(SELECTED TEXT begins)

# Spitfire cockpit door



## Kingscoy (Jan 26, 2019)

Nice find of a Spitfire cockpit door from RCAF No. 416 sqn Spitfire MkIX ML318. The pilot baled out and survived the war. Only a few parts found.

Reactions: Like Like:
5 | Informative Informative:
1 | Like List reactions


----------



## Wurger (Jan 26, 2019)

Nice find.


----------



## MIflyer (Jan 26, 2019)

Remarkable find!

How did you find that it came from that specific Spitfire?


----------



## Kingscoy (Jan 26, 2019)

Archive research combined with the eyewitness accounts. The actual dig is only 5% of the whole research.


----------



## Tieleader (Jan 26, 2019)

Sweet find!


----------



## Gnomey (Jan 26, 2019)

Cool!


----------



## ian_ (Aug 8, 2019)

Crashed near Arnhem? Nice, identifiable piece.


----------



## rochie (Aug 8, 2019)

very nice indeed Sander.

might look at ML318 as a model subject for the spare MkIX kit i have !

Reactions: Like Like:
1 | Like List reactions


----------



## Kingscoy (Aug 8, 2019)

rochie said:


> very nice indeed Sander.
> 
> might look at ML318 as a model subject for the spare MkIX kit i have !


Hi Karl...that would be cool...if you do, looking forward seeing the result. Cheers Sander


----------



## Kingscoy (Aug 8, 2019)

ian_ said:


> Crashed near Arnhem? Nice, identifiable piece.


Hi Ian,
Yes, some 15 miles east of Arnhem. Attached a link to our website with a short history of the dig.

(SELECTED TEXT ends)
(DATA RECORDS begins)

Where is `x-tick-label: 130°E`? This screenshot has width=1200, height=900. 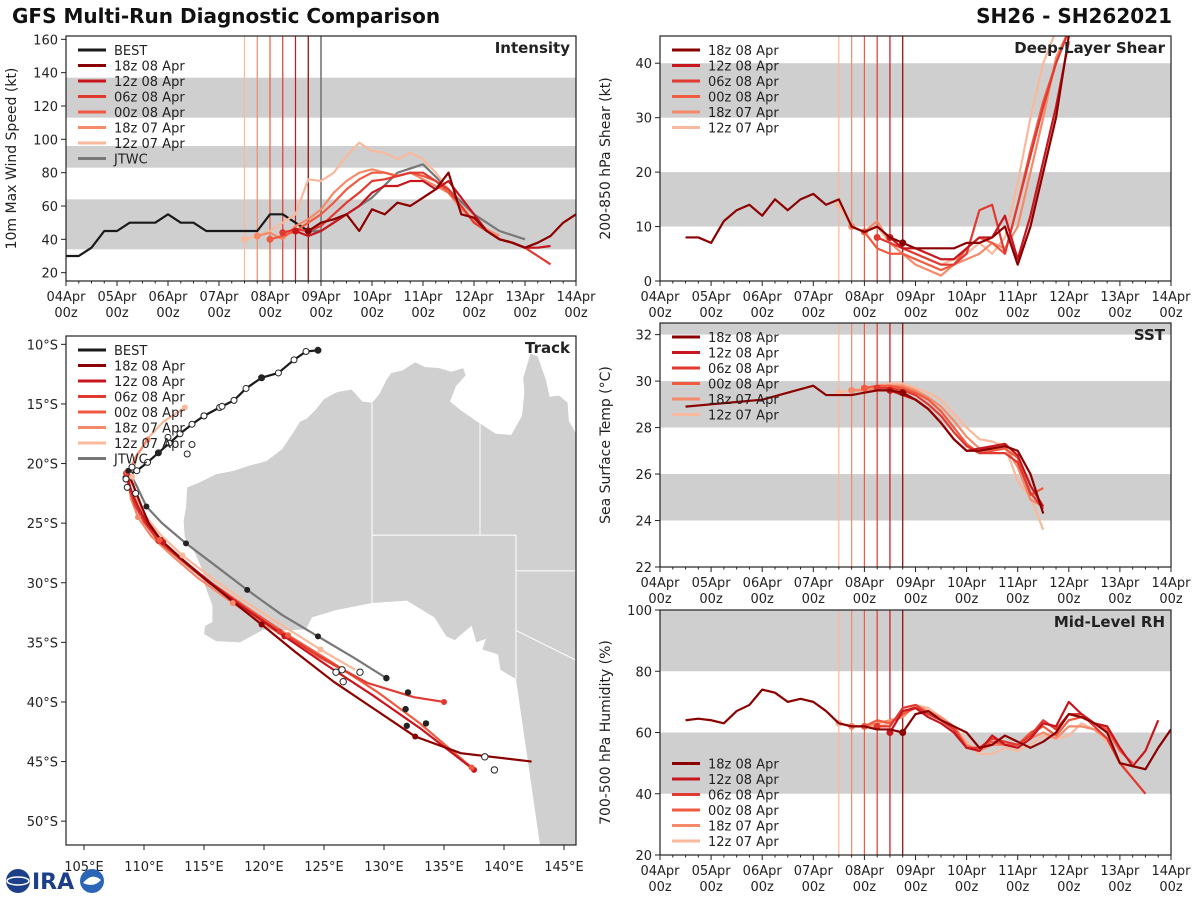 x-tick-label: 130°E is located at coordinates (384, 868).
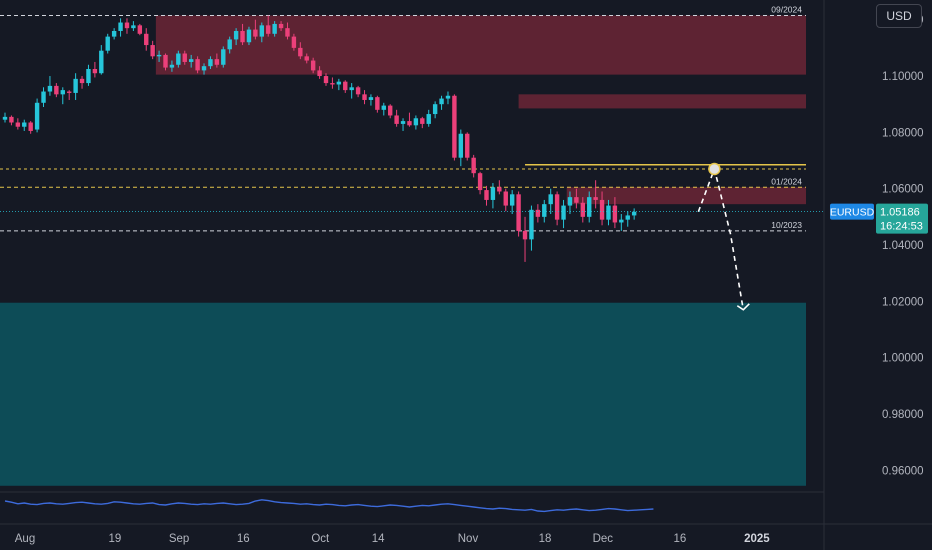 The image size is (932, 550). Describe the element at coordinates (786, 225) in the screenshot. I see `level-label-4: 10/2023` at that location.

(DATA RECORDS ends)
(DATA RECORDS begins)

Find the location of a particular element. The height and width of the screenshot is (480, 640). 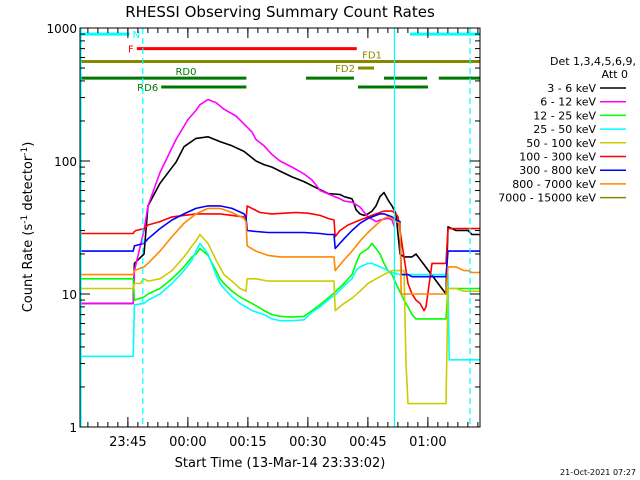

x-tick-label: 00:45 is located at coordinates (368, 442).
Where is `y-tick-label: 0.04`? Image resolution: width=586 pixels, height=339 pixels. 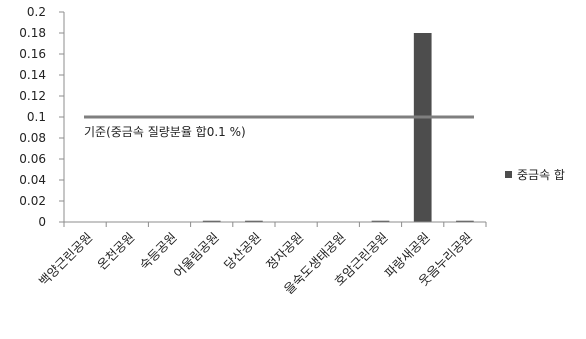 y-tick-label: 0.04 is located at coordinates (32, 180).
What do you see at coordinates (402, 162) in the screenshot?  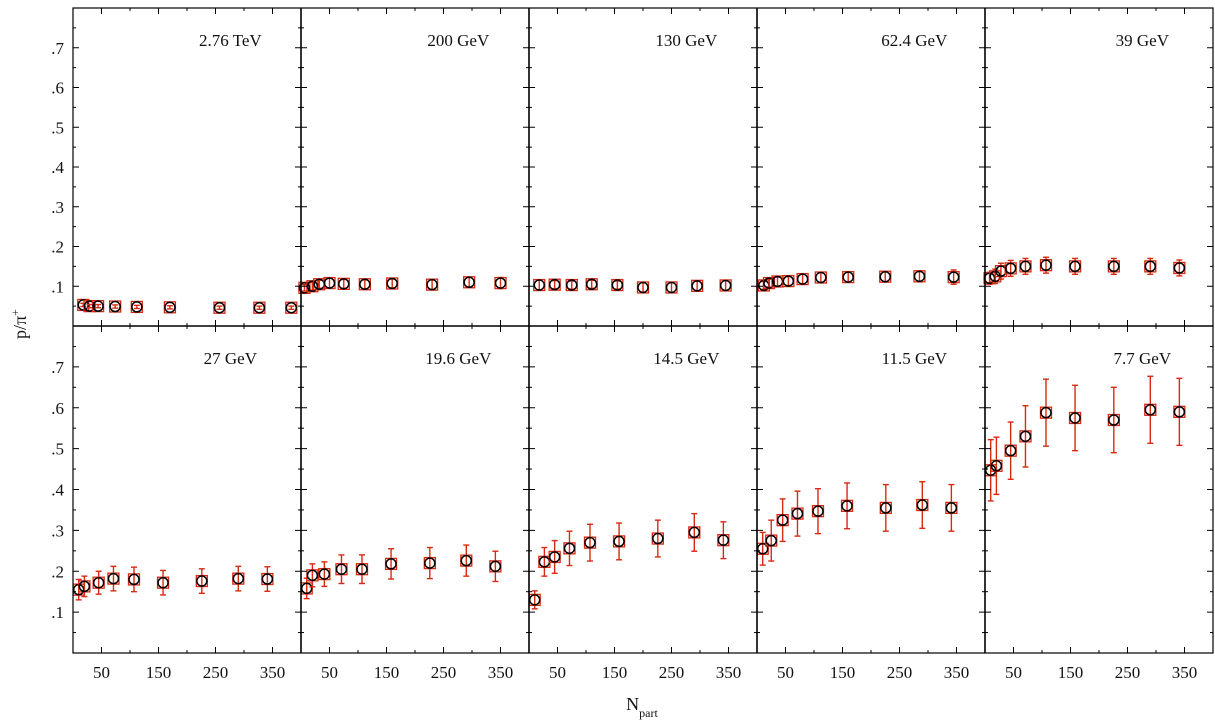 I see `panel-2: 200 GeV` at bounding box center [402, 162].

(DATA RECORDS ends)
(DATA RECORDS begins)

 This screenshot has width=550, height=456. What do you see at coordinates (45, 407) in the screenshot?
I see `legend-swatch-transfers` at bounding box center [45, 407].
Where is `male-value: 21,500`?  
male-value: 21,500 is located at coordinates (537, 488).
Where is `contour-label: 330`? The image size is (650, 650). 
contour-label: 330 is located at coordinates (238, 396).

(DATA RECORDS ends)

• **WHAT YOU WILL DO**
[1] Reproduce the passage of the Spitfire cockpit door thread from "How did you" to "the whole research." word for word.
[2] Pick up the forum thread about the Spitfire cockpit door after its final sentence and carry it on.

• **SOLVED TASKS**
[1]
How did you find that it came from that specific Spitfire?


----------



## Kingscoy (Jan 26, 2019)

Archive research combined with the eyewitness accounts. The actual dig is only 5% of the whole research.

[2]
The recovery of the Spitfire of Patterson in Terborg, crashed on September 26, 1944
Cheers Sander
P.s. we are working on a new website...this one is out of date with some quite bad English. Our webmaster used Google translate

Reactions: Like Like:
1 | Like List reactions


----------



## rochie (Aug 8, 2019)

Kingscoy said:


> Hi Karl...that would be cool...if you do, looking forward seeing the result. Cheers Sander


Sander.

Do you know the code letter for ML318 ?
I know 416 sqn used DN codes but a quick search failed to find the individual aircraft code


----------



## A4K (Aug 8, 2019)

Great find, though looks more like a Hurricane entry door to me!

Reactions: Like Like:
1 | Like List reactions


----------



## Crimea_River (Aug 9, 2019)

rochie said:


> Sander.
> 
> Do you know the code letter for ML318 ?
> I know 416 sqn used DN codes but a quick search failed to find the individual aircraft code



Unfortunately, as so often is the case, the Squadron ORB doesn't provide this info. I'll continue to have a look through the books I have.

Reactions: Like Like:
2 | Like List reactions


----------



## ian_ (Aug 9, 2019)

You had an excellent dig!Thanks for the link. Some very interesting items. I like the radio aerial!

Reactions: Like Like:
1 | Like List reactions


----------



## Kingscoy (Aug 9, 2019)

rochie said:


> Sander.
> 
> Do you know the code letter for ML318 ?
> I know 416 sqn used DN codes but a quick search failed to find the individual aircraft code


Regretably we don't know...I will see if we can find something out.

Reactions: Like Like:
1 | Like List reactions


----------



## Kingscoy (Aug 9, 2019)

ian_ said:


> You had an excellent dig!Thanks for the link. Some very interesting items. I like the radio aerial!


Yes it was...and that aerial....really amazing to see such a delicate part survive a high speed crash.


----------



## Kingscoy (Aug 9, 2019)

A4K said:


> Great find, though looks more like a Hurricane entry door to me!


Well...I managed to find more parts of it which could be re-attached....it really is Spitfire. We don't have any Hurricane crashes in this part of Holland throughout the entire war.


----------



## ian_ (Aug 9, 2019)

And a Hurricane door was made of wood!


----------



## rochie (Aug 9, 2019)

Crimea_River said:


> Unfortunately, as so often is the case, the Squadron ORB doesn't provide this info. I'll continue to have a look through the books I have.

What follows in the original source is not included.